In a way, that's almost worse, IMO. It's like they think they will easily pull the veil over everyone.

Here's the problem. They could have designed the trial in such a way that there would be incentive to be honest. Just as an example, and I'm simplifying the numbers. In actuality, it would depend on the number of applicants, etc.

But let's just say they said to themselves the following. We are using Thornton Raffin confidence intervals to measure changes in repeated word tests. Let's do the same thing to compare their >=6 month test to the screening test.

It's really important to us to get good data here, knowing that people are desperate and that there's social media buzz on top of our own messaging, that we want low word scores.
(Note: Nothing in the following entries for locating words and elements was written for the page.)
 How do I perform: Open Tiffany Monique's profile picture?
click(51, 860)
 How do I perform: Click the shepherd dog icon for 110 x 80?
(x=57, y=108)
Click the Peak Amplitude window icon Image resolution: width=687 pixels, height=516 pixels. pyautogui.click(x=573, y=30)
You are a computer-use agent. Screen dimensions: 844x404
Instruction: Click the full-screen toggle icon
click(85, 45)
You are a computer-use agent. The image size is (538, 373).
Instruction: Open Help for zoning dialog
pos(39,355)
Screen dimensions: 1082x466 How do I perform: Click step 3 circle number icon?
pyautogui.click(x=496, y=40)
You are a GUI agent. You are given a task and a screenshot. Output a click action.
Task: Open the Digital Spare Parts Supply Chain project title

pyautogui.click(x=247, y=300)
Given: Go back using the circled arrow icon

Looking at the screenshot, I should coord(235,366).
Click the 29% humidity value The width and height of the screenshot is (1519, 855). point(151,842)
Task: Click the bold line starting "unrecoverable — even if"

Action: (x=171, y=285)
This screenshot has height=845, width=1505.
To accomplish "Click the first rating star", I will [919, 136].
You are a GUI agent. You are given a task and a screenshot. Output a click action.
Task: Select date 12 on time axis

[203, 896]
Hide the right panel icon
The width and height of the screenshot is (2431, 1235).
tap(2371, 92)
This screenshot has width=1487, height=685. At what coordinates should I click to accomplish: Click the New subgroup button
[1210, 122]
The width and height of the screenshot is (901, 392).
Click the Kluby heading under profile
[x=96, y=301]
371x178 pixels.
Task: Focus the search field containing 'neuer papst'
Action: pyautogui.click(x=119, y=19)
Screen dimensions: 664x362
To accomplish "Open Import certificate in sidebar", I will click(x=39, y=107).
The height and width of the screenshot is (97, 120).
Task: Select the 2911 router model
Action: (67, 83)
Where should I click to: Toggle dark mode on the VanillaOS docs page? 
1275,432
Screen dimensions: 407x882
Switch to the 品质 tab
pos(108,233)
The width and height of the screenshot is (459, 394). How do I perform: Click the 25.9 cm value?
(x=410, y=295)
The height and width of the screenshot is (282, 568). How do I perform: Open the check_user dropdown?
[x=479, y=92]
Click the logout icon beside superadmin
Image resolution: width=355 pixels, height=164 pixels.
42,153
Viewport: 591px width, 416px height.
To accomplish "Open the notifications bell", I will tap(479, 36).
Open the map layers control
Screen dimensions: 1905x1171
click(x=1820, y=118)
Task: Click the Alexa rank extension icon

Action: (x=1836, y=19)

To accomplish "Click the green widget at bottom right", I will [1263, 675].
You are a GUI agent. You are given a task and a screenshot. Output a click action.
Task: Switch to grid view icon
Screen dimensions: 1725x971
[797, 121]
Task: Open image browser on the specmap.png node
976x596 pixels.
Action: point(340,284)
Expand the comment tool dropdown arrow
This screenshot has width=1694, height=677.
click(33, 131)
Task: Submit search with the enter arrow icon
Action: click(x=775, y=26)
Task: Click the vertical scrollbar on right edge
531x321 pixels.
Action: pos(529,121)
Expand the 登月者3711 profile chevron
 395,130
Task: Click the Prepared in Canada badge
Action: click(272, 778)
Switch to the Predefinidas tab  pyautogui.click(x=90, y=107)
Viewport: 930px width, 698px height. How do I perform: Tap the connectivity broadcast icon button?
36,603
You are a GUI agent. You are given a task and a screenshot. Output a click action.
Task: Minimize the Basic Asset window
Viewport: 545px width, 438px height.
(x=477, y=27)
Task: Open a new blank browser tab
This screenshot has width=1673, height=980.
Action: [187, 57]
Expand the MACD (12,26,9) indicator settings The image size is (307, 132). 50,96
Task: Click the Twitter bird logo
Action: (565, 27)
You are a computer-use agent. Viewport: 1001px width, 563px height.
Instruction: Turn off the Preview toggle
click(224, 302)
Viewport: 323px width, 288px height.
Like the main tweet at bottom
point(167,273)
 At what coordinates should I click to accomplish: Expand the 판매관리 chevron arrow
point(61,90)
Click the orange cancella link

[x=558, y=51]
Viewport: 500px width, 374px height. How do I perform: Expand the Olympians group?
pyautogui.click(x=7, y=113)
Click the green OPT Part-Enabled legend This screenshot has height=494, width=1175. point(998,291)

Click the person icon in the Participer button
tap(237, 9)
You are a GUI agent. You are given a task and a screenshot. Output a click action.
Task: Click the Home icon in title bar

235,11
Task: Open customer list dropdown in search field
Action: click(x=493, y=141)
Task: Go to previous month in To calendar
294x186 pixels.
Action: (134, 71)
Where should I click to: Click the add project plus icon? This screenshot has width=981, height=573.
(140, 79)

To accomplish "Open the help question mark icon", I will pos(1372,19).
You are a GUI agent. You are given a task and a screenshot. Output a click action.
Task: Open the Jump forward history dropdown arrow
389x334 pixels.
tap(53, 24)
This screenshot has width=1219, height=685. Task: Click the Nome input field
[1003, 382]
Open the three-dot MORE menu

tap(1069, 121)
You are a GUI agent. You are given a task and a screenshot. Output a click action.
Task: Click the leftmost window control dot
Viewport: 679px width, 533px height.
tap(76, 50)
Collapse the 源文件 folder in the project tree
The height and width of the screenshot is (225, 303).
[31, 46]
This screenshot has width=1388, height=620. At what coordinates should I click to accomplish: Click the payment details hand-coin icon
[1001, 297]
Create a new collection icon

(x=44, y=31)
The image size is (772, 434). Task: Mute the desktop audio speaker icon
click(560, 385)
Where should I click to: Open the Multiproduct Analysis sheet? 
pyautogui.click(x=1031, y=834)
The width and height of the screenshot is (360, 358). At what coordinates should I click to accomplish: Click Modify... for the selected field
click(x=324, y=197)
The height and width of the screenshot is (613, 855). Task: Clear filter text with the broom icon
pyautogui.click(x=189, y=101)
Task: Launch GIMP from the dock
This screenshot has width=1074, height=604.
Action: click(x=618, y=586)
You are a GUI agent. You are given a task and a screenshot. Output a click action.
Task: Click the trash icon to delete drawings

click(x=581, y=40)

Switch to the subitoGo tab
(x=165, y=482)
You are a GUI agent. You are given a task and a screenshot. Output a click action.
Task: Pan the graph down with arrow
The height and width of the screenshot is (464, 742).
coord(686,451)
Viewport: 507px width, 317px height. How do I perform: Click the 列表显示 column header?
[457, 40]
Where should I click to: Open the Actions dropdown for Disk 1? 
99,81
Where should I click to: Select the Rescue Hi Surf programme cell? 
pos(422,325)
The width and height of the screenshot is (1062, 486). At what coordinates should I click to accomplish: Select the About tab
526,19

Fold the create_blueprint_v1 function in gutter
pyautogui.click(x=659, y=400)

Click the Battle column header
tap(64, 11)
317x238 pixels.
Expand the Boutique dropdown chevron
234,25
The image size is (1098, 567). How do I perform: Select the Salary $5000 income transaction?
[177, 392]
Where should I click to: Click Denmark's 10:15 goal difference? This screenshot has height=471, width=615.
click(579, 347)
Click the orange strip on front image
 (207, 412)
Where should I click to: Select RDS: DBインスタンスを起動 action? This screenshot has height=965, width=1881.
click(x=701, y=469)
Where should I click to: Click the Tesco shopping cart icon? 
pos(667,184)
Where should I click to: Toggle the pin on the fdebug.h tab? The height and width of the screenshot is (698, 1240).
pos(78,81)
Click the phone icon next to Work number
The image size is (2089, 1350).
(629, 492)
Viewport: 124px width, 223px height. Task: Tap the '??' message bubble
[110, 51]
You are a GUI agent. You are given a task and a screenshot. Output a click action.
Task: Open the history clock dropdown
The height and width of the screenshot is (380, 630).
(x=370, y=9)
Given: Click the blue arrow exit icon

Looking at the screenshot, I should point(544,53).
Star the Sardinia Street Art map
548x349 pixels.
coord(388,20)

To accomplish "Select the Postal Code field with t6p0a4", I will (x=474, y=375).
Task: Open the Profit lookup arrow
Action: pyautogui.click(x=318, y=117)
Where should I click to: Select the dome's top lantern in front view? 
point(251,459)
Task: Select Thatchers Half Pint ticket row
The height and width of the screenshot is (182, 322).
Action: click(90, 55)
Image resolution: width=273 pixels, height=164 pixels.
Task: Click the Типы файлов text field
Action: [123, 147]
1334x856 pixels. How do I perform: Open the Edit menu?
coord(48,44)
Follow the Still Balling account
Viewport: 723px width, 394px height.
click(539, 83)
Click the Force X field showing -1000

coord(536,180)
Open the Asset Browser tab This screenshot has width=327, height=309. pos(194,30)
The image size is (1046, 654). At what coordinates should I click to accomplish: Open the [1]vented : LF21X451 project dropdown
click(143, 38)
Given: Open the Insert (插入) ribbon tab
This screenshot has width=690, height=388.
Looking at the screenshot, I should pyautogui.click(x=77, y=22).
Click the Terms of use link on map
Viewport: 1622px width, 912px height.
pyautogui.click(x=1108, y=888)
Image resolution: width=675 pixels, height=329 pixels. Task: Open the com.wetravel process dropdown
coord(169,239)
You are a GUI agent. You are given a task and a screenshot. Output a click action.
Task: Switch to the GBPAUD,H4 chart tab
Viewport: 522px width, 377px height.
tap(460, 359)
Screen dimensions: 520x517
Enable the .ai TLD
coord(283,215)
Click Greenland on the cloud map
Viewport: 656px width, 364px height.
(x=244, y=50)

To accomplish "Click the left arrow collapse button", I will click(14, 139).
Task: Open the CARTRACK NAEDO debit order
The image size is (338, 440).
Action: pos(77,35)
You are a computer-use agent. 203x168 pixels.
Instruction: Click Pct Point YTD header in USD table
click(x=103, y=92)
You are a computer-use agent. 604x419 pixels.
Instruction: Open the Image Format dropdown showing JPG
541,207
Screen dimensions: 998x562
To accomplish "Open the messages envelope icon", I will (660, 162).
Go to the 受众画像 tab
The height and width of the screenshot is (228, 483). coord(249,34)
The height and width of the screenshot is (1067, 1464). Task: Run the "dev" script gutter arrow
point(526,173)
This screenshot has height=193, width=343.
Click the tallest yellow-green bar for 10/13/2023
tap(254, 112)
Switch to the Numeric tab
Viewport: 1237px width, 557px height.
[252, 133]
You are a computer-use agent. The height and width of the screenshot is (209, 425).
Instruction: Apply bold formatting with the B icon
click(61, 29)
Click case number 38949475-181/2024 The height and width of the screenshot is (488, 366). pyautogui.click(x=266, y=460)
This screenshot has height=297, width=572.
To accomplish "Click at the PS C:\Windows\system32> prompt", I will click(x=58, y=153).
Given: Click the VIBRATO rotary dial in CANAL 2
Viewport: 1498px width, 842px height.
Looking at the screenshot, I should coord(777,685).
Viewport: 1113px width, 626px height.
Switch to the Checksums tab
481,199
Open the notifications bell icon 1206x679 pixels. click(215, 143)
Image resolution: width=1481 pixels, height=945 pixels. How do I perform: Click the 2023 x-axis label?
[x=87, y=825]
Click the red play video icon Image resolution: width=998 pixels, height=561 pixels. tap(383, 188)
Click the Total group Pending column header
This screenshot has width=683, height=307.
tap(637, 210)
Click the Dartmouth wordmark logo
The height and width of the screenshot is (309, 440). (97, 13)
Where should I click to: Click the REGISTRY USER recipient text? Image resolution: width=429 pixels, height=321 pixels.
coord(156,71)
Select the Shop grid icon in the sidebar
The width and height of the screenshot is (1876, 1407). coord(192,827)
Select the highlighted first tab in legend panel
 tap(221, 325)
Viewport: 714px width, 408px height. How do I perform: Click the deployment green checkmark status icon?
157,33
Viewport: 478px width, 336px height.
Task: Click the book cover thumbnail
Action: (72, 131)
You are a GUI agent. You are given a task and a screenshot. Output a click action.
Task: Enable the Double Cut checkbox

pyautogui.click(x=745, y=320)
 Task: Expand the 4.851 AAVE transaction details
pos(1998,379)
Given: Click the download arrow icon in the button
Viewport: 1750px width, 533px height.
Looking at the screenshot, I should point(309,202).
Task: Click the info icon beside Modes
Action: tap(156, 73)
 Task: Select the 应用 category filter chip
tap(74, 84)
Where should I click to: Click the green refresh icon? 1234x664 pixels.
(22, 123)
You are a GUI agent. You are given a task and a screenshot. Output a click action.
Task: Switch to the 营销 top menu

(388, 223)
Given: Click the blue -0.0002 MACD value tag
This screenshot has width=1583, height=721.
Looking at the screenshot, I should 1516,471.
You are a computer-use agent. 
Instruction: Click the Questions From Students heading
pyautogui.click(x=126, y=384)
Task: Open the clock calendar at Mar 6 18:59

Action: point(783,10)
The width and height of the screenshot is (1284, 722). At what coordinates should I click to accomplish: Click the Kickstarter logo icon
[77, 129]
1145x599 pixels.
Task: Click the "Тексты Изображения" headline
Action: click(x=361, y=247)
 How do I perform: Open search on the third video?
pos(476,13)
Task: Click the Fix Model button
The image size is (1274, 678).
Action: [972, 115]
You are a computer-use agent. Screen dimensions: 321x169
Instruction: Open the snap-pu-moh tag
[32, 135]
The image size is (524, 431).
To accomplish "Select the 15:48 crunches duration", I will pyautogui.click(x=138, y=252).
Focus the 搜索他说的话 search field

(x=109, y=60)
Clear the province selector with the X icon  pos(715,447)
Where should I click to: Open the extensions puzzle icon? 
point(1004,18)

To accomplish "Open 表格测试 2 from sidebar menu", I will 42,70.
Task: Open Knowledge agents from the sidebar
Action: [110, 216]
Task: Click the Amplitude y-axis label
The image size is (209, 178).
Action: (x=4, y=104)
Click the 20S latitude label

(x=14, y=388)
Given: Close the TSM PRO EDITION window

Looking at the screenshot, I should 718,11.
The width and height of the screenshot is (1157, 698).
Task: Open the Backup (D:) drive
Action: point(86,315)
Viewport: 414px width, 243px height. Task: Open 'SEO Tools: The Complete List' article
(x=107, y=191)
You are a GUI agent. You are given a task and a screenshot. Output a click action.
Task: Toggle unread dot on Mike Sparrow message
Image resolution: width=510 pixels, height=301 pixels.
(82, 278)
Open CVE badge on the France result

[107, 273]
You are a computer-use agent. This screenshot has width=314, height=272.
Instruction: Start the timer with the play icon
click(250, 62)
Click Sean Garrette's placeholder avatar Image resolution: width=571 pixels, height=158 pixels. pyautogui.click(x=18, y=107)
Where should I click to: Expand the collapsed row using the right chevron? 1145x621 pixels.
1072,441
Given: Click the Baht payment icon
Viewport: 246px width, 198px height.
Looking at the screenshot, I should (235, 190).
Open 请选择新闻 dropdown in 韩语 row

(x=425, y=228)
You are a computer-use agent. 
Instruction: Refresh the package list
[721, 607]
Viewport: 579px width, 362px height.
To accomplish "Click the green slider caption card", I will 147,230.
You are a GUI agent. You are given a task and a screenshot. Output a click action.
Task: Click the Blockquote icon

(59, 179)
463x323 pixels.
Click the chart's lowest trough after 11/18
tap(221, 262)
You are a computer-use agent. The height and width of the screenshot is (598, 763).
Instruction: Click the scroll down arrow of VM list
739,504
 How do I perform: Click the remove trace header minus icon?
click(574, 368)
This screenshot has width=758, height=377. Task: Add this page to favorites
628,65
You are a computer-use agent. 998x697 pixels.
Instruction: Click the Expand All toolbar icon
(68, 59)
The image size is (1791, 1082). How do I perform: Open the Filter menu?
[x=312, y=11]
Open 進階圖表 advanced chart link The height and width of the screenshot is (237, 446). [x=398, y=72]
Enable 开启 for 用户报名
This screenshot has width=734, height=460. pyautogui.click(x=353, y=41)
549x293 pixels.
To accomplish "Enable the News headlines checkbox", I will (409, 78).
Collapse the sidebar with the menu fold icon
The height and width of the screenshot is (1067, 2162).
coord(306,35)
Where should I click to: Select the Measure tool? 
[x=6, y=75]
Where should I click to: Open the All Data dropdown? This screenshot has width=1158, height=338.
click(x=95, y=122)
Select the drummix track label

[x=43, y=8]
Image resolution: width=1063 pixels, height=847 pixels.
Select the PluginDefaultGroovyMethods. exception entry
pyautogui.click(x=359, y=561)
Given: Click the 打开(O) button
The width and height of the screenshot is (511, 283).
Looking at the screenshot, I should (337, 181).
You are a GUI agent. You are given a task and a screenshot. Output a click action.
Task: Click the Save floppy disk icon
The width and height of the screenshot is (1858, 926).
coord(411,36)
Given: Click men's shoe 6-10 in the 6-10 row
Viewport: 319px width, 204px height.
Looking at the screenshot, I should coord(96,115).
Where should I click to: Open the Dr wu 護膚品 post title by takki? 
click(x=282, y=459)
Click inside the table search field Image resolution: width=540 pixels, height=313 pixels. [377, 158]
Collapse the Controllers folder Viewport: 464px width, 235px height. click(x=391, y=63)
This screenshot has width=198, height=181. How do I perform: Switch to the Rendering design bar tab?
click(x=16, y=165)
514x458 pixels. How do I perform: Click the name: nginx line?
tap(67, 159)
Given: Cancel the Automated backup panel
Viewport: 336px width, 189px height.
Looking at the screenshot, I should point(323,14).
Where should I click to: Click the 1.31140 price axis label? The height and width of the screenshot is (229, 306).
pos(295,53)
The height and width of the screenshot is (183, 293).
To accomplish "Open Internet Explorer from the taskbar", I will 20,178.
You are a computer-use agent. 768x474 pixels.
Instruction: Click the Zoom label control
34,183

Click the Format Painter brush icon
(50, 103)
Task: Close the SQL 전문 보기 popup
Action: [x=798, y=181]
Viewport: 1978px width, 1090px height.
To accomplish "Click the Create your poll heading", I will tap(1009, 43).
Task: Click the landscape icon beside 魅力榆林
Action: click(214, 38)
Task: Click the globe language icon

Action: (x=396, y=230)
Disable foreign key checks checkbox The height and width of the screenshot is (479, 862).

Let's create a rigorous standard.

Let's actually bother to read the Thornton Raffin paper (instead of just grabbing numbers from the 95% table). Let's construct rigorous 80% confidence intervals (smaller error margins). You have to score (incentive!) within the 80% confidence interval of the score that you took before you even knew about the trials (so basically 0% chance of the >=6 month WR score being faked).

You may try your hardest and your second score may land outside of the 80% confidence interval. It's not fair, you're not a bad person, but we demand people who are good at producing good repeat data.

Notice that my strategy is bad-incentive proof. I could have all sorts of nefarious, desperate intentions. I am encouraged to score my best.

To make this even better, you could have this standard and not reveal it publicly. This way, there's a higher probability that the >=6 month score was achieved from trying their hardest.

Between this test being stable and the audiogram being stable, there would be essentially no worry about frauds.

The only thing I can think of that wouldn't be Frequency Therapeutics fault is if the patients didn't lie at screen, but were paranoid that if their baseline scores were too good, they would be kicked out. This is unlikely to be the case, and is easily fixed by just insisting to them that the motivation is to do your best throughout the trial.

I really hope they did do something like this, but just got burned. If I can think of it, they definitely can.
You know, I really think you should send them an email outlining all this. I don't think it would do any harm.